Ah, the horrors of Zoom dating! Of video calling someone who you aren’t intimately familiar with. I’ve always abhorred calling people who are not close friends because of my anxiety over the dreaded awkward pauses, the gaps in silence that seem to stretch on for eternity, eternally dooming the budding friendship. Okay, I’m unnecessarily extrapolating here, but the point is, I was very nervous for video calling S.
Fall semester is over, and as we are on opposite coasts, there is no possibility of seeing each other for the next two months unless we leverage the modern technology available to us. We’ve casually FaceTimed a couple times since we’ve left campus, but officially had a “Zoom date” (in reality, we FaceTimed, but FaceTime date doesn’t have the same ring to it) two nights ago, a relaxing Sunday evening made even more relaxing with our wine of choice (white, of course).

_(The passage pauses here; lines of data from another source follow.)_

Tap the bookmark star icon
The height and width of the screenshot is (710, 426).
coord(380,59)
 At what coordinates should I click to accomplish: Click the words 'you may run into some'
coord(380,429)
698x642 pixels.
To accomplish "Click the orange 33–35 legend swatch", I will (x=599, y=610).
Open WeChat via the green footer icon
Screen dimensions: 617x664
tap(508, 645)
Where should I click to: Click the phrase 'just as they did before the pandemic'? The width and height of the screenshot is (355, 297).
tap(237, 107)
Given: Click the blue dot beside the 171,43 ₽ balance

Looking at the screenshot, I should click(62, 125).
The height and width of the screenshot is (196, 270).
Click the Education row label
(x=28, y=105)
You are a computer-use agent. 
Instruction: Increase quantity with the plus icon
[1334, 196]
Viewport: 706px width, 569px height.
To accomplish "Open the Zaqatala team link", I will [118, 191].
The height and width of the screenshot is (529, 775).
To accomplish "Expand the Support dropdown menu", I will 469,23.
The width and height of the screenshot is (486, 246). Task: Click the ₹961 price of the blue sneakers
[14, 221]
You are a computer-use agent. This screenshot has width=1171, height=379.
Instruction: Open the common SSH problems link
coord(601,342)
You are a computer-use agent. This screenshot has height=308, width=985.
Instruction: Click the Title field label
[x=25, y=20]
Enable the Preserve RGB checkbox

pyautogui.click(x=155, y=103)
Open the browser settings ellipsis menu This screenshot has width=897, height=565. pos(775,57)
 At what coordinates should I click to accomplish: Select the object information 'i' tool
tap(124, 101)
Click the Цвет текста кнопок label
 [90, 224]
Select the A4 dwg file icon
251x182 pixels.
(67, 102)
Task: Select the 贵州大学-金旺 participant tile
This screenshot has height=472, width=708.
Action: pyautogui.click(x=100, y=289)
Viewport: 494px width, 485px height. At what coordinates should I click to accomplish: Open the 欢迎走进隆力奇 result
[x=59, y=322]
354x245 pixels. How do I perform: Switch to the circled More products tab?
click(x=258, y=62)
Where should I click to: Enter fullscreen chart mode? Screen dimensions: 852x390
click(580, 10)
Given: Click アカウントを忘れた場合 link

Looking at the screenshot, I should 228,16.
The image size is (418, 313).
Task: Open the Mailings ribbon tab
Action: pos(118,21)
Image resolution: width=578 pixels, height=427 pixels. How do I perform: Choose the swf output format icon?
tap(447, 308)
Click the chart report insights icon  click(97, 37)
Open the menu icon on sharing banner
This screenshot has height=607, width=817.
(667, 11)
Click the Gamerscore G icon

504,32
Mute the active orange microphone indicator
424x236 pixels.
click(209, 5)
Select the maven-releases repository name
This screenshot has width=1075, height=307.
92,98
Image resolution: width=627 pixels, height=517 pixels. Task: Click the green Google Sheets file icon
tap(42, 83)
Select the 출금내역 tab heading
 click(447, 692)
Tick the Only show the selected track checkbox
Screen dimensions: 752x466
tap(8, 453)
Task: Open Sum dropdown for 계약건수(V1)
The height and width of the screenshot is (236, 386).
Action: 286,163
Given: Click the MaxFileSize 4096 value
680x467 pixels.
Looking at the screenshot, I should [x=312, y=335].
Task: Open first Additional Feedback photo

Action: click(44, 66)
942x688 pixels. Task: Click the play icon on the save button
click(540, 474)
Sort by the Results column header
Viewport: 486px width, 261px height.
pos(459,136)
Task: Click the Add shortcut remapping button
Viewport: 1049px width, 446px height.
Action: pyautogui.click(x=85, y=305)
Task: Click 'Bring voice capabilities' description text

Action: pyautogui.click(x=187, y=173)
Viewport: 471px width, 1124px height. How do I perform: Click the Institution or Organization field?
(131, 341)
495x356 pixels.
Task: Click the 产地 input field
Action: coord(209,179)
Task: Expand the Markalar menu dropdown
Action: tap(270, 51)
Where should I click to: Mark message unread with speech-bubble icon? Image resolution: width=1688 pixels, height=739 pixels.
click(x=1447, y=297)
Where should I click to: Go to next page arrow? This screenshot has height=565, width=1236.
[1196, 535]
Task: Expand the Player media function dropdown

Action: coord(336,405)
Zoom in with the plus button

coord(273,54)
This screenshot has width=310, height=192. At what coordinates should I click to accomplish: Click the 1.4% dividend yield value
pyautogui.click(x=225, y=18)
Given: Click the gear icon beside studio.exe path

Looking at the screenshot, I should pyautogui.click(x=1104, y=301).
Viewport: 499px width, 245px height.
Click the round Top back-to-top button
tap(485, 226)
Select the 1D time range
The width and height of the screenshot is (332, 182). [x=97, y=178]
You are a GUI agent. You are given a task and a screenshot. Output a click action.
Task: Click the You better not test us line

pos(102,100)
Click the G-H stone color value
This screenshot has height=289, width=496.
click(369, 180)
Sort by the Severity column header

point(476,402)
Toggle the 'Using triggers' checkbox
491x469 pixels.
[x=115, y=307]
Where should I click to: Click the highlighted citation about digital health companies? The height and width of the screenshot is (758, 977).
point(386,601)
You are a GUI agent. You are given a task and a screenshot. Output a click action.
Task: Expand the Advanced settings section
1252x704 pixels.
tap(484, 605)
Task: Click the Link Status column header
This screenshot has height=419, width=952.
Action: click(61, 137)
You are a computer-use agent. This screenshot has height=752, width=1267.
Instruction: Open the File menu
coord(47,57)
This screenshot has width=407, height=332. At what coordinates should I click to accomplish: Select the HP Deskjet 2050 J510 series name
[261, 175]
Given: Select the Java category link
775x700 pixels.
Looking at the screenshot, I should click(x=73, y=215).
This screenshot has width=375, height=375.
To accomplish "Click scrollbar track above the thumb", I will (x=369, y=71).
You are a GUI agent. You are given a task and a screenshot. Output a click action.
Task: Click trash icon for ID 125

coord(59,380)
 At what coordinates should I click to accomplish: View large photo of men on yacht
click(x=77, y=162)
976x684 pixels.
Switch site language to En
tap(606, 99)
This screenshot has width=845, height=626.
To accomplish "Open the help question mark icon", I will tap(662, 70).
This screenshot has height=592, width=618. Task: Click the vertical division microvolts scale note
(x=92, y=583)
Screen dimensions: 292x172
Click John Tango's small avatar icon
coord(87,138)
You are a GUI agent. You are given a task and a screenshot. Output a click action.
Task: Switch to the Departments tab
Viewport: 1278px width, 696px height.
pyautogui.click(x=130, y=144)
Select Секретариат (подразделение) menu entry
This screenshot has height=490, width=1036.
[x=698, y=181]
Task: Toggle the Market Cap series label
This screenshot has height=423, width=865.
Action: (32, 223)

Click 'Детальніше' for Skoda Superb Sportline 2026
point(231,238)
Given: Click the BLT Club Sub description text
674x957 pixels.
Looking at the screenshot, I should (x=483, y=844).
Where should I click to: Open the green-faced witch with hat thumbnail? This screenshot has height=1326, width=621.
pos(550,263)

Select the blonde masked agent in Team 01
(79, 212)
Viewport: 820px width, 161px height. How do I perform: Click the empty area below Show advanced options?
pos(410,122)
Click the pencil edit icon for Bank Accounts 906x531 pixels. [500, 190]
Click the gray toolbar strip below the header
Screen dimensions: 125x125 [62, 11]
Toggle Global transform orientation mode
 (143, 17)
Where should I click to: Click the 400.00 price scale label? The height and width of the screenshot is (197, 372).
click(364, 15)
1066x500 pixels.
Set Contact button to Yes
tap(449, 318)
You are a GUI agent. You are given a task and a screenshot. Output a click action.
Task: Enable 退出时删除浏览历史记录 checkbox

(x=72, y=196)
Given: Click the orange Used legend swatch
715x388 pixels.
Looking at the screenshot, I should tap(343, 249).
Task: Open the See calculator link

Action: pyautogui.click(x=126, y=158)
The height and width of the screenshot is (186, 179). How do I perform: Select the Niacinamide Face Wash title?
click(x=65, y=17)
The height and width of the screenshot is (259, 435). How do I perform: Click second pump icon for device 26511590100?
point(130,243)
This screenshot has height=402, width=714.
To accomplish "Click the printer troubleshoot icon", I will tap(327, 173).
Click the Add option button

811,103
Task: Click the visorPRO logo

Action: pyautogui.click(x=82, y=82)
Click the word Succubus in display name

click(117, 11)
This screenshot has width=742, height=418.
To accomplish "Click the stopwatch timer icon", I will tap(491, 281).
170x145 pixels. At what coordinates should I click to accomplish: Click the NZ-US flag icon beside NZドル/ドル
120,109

With our respective Chardonnay and Riesling lubricating our conversation, I definitely felt like we were more open with each other. I mean, I always feel like I am open, most likely too open for my own good as I end up exposing facets of myself early on that I probably shouldn’t, but I felt a degree of vulnerability from S that I previously haven’t seen.
We want to introduce our friends to each other (!!) and discussed when we first matched on Tinder. I confessed I was surprised to see her on Tinder, not because she gives off straight vibes but because it’s disconcerting in general to see someone that you (barely) know from class on a dating platform. It lends an uncomfortable real edge to Tinder. Anyway, S told me that she wasn’t surprised to see me because I had matched with her close friend (also from the same class). And then she thought that because I had matched with her friend, I might also match with her, which was exactly what occurred. This admission set off giddy sparks in me because I didn’t know that she was interested me from the onset and because it affirmed her continuing interest (because still I oscillate between does-she-like-me or does-she-not-like-me internal debates). Also, on our first date, I mentioned that she should keep the date (and my identity) on the DL as I hadn’t told anybody about my sexuality yet, so S briefly (I hope) thought that I might be one of those people “experimenting.”
We ended up both being moderately tipsy, and S witnessed my Asian glow. But my fears about video calls were allayed because we talked at ease for 5 1/2 hours (which still doesn’t beat my best friend’s record of video calling her Hinge beau, who she had never called before and had only matched with a couple days prior, for 8 hours. She is a unique phenomenon though)!!
I can’t help feeling though that there is all this time being invested in whatever is happening between us for it to head nowhere. My friends keep telling me to Go With The Flow, which I am, but the flow is streaming towards a dam and I want to avoid the dam. All of which is to say, this dating/talking limbo we are in is wearying, but at the same time, I know that we must stay stagnant in this limbo because this two-month winter break doesn’t allow for any other possibility. For now though, I’ll allow myself to be swept along by the Flow.